I think that primary sources can be extremely important teaching tools at every level of Education. Until the development of the Internet, teachers essentially had the choice of not using primary sources or of using primary sources out of set workbooks. In most locations teachers did not have ready access to collections of these sources and even then time constraints made it almost impossible for them to incorporate primary sources of their choosing in their lesson plane. Even for professors at major research universities it was a challenge to use these sources in their classes. Now a teacher in Missoula has access to an incredible amount of information from around the world. This change is revolutionary and has happened amazingly quickly and yet I think we are so used to technology that we sometimes do not realize some of the advantages we have over teachers from a generation ago and take our access to this information for granted. I think the attraction, or perhaps the peril, of digital primary sources is that with so much more material at our fingertips we have a lot more freedom to approach topics in creative ways than we would have before. I think they do present us with more opportunities to teach students how to think critically.

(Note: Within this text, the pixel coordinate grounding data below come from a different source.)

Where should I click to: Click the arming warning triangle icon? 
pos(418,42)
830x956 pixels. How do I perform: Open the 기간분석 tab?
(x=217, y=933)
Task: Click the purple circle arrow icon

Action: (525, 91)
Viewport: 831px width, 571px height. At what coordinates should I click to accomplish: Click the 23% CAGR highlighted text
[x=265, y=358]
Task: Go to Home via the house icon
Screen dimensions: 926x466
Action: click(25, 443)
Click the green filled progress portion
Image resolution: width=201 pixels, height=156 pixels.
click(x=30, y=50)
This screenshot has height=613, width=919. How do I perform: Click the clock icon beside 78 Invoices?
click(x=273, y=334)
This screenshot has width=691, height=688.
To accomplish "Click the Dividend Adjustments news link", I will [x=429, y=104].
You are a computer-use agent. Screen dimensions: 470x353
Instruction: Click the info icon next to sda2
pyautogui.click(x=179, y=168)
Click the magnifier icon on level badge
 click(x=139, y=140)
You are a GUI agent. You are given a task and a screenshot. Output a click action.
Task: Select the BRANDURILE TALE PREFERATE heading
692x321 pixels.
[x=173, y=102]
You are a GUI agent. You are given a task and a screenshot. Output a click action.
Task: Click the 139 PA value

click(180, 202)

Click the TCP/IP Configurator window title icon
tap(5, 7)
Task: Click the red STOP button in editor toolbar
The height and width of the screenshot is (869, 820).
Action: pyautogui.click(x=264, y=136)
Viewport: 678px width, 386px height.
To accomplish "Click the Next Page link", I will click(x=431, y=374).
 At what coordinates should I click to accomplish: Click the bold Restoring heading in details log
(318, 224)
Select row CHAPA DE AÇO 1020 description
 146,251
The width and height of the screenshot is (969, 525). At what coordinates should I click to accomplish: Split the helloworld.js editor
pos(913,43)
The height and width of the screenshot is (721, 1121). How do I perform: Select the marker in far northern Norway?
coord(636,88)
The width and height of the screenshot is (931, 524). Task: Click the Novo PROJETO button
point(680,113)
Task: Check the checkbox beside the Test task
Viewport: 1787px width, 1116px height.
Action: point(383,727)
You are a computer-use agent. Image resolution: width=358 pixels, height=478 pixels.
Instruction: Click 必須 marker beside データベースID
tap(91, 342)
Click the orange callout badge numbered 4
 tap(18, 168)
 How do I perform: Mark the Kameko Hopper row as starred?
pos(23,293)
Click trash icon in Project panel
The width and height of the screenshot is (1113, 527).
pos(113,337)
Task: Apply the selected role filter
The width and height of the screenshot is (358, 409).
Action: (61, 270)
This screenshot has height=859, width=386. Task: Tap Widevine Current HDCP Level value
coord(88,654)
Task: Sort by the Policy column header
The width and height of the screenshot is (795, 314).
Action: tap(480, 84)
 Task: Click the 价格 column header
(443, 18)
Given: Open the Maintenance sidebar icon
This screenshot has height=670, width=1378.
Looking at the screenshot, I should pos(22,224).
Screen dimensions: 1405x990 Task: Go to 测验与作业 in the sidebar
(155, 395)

I would use primary sources in one of three ways. One would be for them to be a supplement for what we are talking about. For example when discussing Woodrow Wilson, i’d have a slide of him appear behind me. The second would be a step up Bloom’s taxonomy and would involve students responding to digital primary sources. For instance we could brainstorm what a World War I era propaganda poster meant and what the government hoped to achieve with it. The third, and least common, way would be to drive class. Students would have assignments that would call on them to use their research and evaluative skills in order to find primary source materials of their own that represented the concepts that we have been talking about in class.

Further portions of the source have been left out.